* [Trecho citado]:
PreconceitoMinha pele é clara, meu cabelo tem poucos cachos, meus olhos são castanhos escuros, mas eu sou negra. O tempo me fez perceber que raça não tem relação com cor de pele, mas com postura, com cultura, com ideologia. Meu sonho de menina era ter uma cor escura na pele. Minha mãe é negra, minhas melhores amigas são negras. E eu, droga, eu era amarelada, encardida. Ouvi de alguém recentemente que pessoas da minha cor não sabem o que é o preconceito. As lágrimas molharam meu rosto depois que saí dali, porque eu já senti na pele o preconceito.

Senti na pele o preconceito quando manifestei minha vontade de torrar no sol para ver a pele escurecer e fui advertida sobre os problemas que teria se minha cor fosse preta. Mas eu era negra e ninguém conseguia entender. E eu não conseguia entender por que as pessoas não me entendiam. Mas ali foi apenas o início da dor. Eu não sabia, mas ela haveria de piorar bastante. E piorou, quando eu comecei a namorar com um homem lindo, apaixonante, que amei verdadeiramente, e que era negro. Tive de suportar cada olhar, que metralhava as nossas mãos dadas, as nossas manifestações públicas de carinho.

Demorei a entender que as pessoas fitavam a diferença da nossa cor. Cheguei a achar, ingênua, que era admiração pelo amor entre nós. Mas não era. Eram olhares de quem não entendia, de quem não aceitava aquele casal de cores tão opostas. Cada olhar de incompreensão me fuzilava. Uma vez, caminhando pela orla da praia, não resisti e disparei um: “está olhando o quê??”. Percebi o constrangimento da pessoa. E entendi que não era coisa da minha cabeça. Para mim, o conceito de raça não cabe numa aquarela, não cabe numa tela de photoshop. Pra mim, as discussões de raça hoje perpassam essa miudeza.

E, por favor, não me venham dizer que nunca senti na pele o que é o preconceito.

* [Tarefa proposta 1]:
Imprima o trecho sobre preconceito, começando em "Demorei a entender" e terminando em "perpassam essa miudeza.".
* [Tarefa proposta 2]:
Segundo o trecho sobre preconceito, qual é a cor da mãe de quem narra?

* [Material extraído]:
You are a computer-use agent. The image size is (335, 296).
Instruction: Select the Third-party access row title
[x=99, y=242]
---
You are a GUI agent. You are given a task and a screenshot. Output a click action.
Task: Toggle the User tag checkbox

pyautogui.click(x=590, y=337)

* [Resolução 1]:
Demorei a entender que as pessoas fitavam a diferença da nossa cor. Cheguei a achar, ingênua, que era admiração pelo amor entre nós. Mas não era. Eram olhares de quem não entendia, de quem não aceitava aquele casal de cores tão opostas. Cada olhar de incompreensão me fuzilava. Uma vez, caminhando pela orla da praia, não resisti e disparei um: “está olhando o quê??”. Percebi o constrangimento da pessoa. E entendi que não era coisa da minha cabeça. Para mim, o conceito de raça não cabe numa aquarela, não cabe numa tela de photoshop. Pra mim, as discussões de raça hoje perpassam essa miudeza.

* [Resolução 2]:
A mãe de quem narra é negra.